Given records
━━━━━━

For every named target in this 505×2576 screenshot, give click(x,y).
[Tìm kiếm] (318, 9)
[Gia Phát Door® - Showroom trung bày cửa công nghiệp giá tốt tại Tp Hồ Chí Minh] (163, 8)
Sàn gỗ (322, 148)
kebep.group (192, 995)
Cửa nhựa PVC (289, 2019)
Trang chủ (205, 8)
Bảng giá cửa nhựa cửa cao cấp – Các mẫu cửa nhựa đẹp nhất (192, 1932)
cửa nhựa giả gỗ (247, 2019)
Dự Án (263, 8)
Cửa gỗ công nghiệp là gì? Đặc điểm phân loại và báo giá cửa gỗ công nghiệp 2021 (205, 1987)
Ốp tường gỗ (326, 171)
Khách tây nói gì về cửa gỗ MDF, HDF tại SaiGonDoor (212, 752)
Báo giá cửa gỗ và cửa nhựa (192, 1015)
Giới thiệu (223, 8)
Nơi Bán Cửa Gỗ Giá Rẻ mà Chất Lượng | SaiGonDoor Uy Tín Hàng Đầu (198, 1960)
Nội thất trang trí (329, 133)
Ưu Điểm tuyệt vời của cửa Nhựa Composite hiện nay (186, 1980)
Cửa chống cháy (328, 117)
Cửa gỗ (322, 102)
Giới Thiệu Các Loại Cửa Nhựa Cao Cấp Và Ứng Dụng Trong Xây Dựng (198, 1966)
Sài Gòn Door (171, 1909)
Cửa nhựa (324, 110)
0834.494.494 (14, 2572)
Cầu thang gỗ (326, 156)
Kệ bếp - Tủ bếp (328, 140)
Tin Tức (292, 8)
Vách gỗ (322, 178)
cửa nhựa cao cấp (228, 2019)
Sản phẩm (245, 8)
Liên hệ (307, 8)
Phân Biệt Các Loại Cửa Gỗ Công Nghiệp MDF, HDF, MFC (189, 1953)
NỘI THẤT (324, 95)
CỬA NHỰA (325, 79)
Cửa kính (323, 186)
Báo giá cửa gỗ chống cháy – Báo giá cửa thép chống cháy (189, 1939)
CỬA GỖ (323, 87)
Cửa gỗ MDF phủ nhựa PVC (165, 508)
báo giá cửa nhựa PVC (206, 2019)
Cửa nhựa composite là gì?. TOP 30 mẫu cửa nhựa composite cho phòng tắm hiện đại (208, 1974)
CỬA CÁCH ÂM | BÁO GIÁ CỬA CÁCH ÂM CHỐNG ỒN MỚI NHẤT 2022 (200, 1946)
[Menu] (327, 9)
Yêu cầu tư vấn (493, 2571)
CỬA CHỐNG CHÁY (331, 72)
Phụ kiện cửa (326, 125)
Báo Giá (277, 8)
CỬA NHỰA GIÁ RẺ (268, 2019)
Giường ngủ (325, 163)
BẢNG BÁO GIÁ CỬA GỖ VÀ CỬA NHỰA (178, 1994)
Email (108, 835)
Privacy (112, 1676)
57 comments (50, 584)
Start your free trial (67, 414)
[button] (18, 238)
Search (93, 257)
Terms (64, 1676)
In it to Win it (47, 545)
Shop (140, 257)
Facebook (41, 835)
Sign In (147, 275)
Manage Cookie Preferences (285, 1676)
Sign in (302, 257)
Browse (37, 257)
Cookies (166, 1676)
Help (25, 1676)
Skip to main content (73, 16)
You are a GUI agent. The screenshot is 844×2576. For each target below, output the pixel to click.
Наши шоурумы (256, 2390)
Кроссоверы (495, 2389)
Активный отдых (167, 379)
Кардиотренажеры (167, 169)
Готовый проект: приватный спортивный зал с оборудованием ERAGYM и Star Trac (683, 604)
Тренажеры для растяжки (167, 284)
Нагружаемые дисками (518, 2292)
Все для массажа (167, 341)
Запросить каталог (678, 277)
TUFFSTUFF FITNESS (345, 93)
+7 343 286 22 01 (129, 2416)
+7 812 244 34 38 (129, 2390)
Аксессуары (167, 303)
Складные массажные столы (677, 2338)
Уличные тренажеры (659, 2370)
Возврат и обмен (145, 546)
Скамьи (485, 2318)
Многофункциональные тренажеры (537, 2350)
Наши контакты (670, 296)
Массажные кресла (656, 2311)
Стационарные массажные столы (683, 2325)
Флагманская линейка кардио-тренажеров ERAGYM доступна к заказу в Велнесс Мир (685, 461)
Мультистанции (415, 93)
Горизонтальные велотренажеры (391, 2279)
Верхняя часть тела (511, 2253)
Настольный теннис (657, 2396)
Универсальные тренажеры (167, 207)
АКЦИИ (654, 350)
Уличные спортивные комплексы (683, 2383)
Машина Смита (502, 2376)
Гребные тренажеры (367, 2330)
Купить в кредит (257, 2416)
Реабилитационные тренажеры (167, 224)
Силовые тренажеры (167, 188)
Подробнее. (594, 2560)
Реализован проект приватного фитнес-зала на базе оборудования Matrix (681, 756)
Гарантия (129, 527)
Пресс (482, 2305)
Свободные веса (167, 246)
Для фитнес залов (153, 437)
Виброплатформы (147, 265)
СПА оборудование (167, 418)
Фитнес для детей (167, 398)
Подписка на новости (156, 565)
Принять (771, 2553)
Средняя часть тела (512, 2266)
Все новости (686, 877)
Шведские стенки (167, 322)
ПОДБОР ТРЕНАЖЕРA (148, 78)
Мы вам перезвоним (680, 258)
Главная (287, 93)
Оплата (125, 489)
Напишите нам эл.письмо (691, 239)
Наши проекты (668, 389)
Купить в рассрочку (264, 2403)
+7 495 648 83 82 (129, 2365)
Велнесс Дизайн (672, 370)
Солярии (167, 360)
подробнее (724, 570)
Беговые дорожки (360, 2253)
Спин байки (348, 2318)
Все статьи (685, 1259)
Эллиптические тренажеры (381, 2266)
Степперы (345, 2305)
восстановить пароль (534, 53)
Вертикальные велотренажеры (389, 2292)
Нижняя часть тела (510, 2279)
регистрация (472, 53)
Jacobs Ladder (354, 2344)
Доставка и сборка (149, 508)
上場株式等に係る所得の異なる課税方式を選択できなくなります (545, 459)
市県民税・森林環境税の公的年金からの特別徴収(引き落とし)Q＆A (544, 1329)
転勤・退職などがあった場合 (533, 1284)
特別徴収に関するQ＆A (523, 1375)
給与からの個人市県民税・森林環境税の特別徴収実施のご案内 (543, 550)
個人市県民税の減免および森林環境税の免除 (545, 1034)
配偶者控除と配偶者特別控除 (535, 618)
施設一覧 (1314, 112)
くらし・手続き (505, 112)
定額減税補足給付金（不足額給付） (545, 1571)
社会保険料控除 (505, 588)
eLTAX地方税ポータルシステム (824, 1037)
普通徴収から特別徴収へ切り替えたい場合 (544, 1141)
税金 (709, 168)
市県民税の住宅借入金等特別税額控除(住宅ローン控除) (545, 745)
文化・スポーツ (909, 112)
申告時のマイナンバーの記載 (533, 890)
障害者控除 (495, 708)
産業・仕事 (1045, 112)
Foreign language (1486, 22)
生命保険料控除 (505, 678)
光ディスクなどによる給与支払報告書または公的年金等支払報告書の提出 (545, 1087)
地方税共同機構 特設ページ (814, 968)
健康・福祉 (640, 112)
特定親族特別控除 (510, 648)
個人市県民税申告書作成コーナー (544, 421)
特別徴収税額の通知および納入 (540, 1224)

━━━━━━

What you should do
Each line above needs to be output again, exactly as shown.

Answer section
For every named target in this 505×2576 screenshot, give click(x,y).
[Tìm kiếm] (318, 9)
[Gia Phát Door® - Showroom trung bày cửa công nghiệp giá tốt tại Tp Hồ Chí Minh] (163, 8)
Sàn gỗ (322, 148)
kebep.group (192, 995)
Cửa nhựa PVC (289, 2019)
Trang chủ (205, 8)
Bảng giá cửa nhựa cửa cao cấp – Các mẫu cửa nhựa đẹp nhất (192, 1932)
cửa nhựa giả gỗ (247, 2019)
Dự Án (263, 8)
Cửa gỗ công nghiệp là gì? Đặc điểm phân loại và báo giá cửa gỗ công nghiệp 2021 (205, 1987)
Ốp tường gỗ (326, 171)
Khách tây nói gì về cửa gỗ MDF, HDF tại SaiGonDoor (212, 752)
Báo giá cửa gỗ và cửa nhựa (192, 1015)
Giới thiệu (223, 8)
Nơi Bán Cửa Gỗ Giá Rẻ mà Chất Lượng | SaiGonDoor Uy Tín Hàng Đầu (198, 1960)
Nội thất trang trí (329, 133)
Ưu Điểm tuyệt vời của cửa Nhựa Composite hiện nay (186, 1980)
Cửa chống cháy (328, 117)
Cửa gỗ (322, 102)
Giới Thiệu Các Loại Cửa Nhựa Cao Cấp Và Ứng Dụng Trong Xây Dựng (198, 1966)
Sài Gòn Door (171, 1909)
Cửa nhựa (324, 110)
0834.494.494 (14, 2572)
Cầu thang gỗ (326, 156)
Kệ bếp - Tủ bếp (328, 140)
Tin Tức (292, 8)
Vách gỗ (322, 178)
cửa nhựa cao cấp (228, 2019)
Sản phẩm (245, 8)
Liên hệ (307, 8)
Phân Biệt Các Loại Cửa Gỗ Công Nghiệp MDF, HDF, MFC (189, 1953)
NỘI THẤT (324, 95)
CỬA NHỰA (325, 79)
Cửa kính (323, 186)
Báo giá cửa gỗ chống cháy – Báo giá cửa thép chống cháy (189, 1939)
CỬA GỖ (323, 87)
Cửa gỗ MDF phủ nhựa PVC (165, 508)
báo giá cửa nhựa PVC (206, 2019)
Cửa nhựa composite là gì?. TOP 30 mẫu cửa nhựa composite cho phòng tắm hiện đại (208, 1974)
CỬA CÁCH ÂM | BÁO GIÁ CỬA CÁCH ÂM CHỐNG ỒN MỚI NHẤT 2022 (200, 1946)
[Menu] (327, 9)
Yêu cầu tư vấn (493, 2571)
CỬA CHỐNG CHÁY (331, 72)
Phụ kiện cửa (326, 125)
Báo Giá (277, 8)
CỬA NHỰA GIÁ RẺ (268, 2019)
Giường ngủ (325, 163)
BẢNG BÁO GIÁ CỬA GỖ VÀ CỬA NHỰA (178, 1994)
Email (108, 835)
Privacy (112, 1676)
57 comments (50, 584)
Start your free trial (67, 414)
[button] (18, 238)
Search (93, 257)
Terms (64, 1676)
In it to Win it (47, 545)
Shop (140, 257)
Facebook (41, 835)
Sign In (147, 275)
Manage Cookie Preferences (285, 1676)
Sign in (302, 257)
Browse (37, 257)
Cookies (166, 1676)
Help (25, 1676)
Skip to main content (73, 16)
You are a GUI agent. The screenshot is 844×2576. For each target below, output the pixel to click.
Наши шоурумы (256, 2390)
Кроссоверы (495, 2389)
Активный отдых (167, 379)
Кардиотренажеры (167, 169)
Готовый проект: приватный спортивный зал с оборудованием ERAGYM и Star Trac (683, 604)
Тренажеры для растяжки (167, 284)
Нагружаемые дисками (518, 2292)
Все для массажа (167, 341)
Запросить каталог (678, 277)
TUFFSTUFF FITNESS (345, 93)
+7 343 286 22 01 (129, 2416)
+7 812 244 34 38 (129, 2390)
Аксессуары (167, 303)
Складные массажные столы (677, 2338)
Уличные тренажеры (659, 2370)
Возврат и обмен (145, 546)
Скамьи (485, 2318)
Многофункциональные тренажеры (537, 2350)
Наши контакты (670, 296)
Массажные кресла (656, 2311)
Стационарные массажные столы (683, 2325)
Флагманская линейка кардио-тренажеров ERAGYM доступна к заказу в Велнесс Мир (685, 461)
Мультистанции (415, 93)
Горизонтальные велотренажеры (391, 2279)
Верхняя часть тела (511, 2253)
Настольный теннис (657, 2396)
Универсальные тренажеры (167, 207)
АКЦИИ (654, 350)
Уличные спортивные комплексы (683, 2383)
Машина Смита (502, 2376)
Гребные тренажеры (367, 2330)
Купить в кредит (257, 2416)
Реабилитационные тренажеры (167, 224)
Силовые тренажеры (167, 188)
Подробнее. (594, 2560)
Реализован проект приватного фитнес-зала на базе оборудования Matrix (681, 756)
Гарантия (129, 527)
Пресс (482, 2305)
Свободные веса (167, 246)
Для фитнес залов (153, 437)
Виброплатформы (147, 265)
СПА оборудование (167, 418)
Фитнес для детей (167, 398)
Подписка на новости (156, 565)
Принять (771, 2553)
Средняя часть тела (512, 2266)
Все новости (686, 877)
Шведские стенки (167, 322)
ПОДБОР ТРЕНАЖЕРA (148, 78)
Мы вам перезвоним (680, 258)
Главная (287, 93)
Оплата (125, 489)
Напишите нам эл.письмо (691, 239)
Наши проекты (668, 389)
Купить в рассрочку (264, 2403)
+7 495 648 83 82 (129, 2365)
Велнесс Дизайн (672, 370)
Солярии (167, 360)
подробнее (724, 570)
Беговые дорожки (360, 2253)
Спин байки (348, 2318)
Все статьи (685, 1259)
Эллиптические тренажеры (381, 2266)
Степперы (345, 2305)
восстановить пароль (534, 53)
Вертикальные велотренажеры (389, 2292)
Нижняя часть тела (510, 2279)
регистрация (472, 53)
Jacobs Ladder (354, 2344)
Доставка и сборка (149, 508)
上場株式等に係る所得の異なる課税方式を選択できなくなります (545, 459)
市県民税・森林環境税の公的年金からの特別徴収(引き落とし)Q＆A (544, 1329)
転勤・退職などがあった場合 (533, 1284)
特別徴収に関するQ＆A (523, 1375)
給与からの個人市県民税・森林環境税の特別徴収実施のご案内 (543, 550)
個人市県民税の減免および森林環境税の免除 (545, 1034)
配偶者控除と配偶者特別控除 (535, 618)
施設一覧 (1314, 112)
くらし・手続き (505, 112)
定額減税補足給付金（不足額給付） (545, 1571)
社会保険料控除 (505, 588)
eLTAX地方税ポータルシステム (824, 1037)
普通徴収から特別徴収へ切り替えたい場合 (544, 1141)
税金 (709, 168)
市県民税の住宅借入金等特別税額控除(住宅ローン控除) (545, 745)
文化・スポーツ (909, 112)
申告時のマイナンバーの記載 (533, 890)
障害者控除 (495, 708)
産業・仕事 (1045, 112)
Foreign language (1486, 22)
生命保険料控除 (505, 678)
光ディスクなどによる給与支払報告書または公的年金等支払報告書の提出 (545, 1087)
地方税共同機構 特設ページ (814, 968)
健康・福祉 (640, 112)
特定親族特別控除 (510, 648)
個人市県民税申告書作成コーナー (544, 421)
特別徴収税額の通知および納入 (540, 1224)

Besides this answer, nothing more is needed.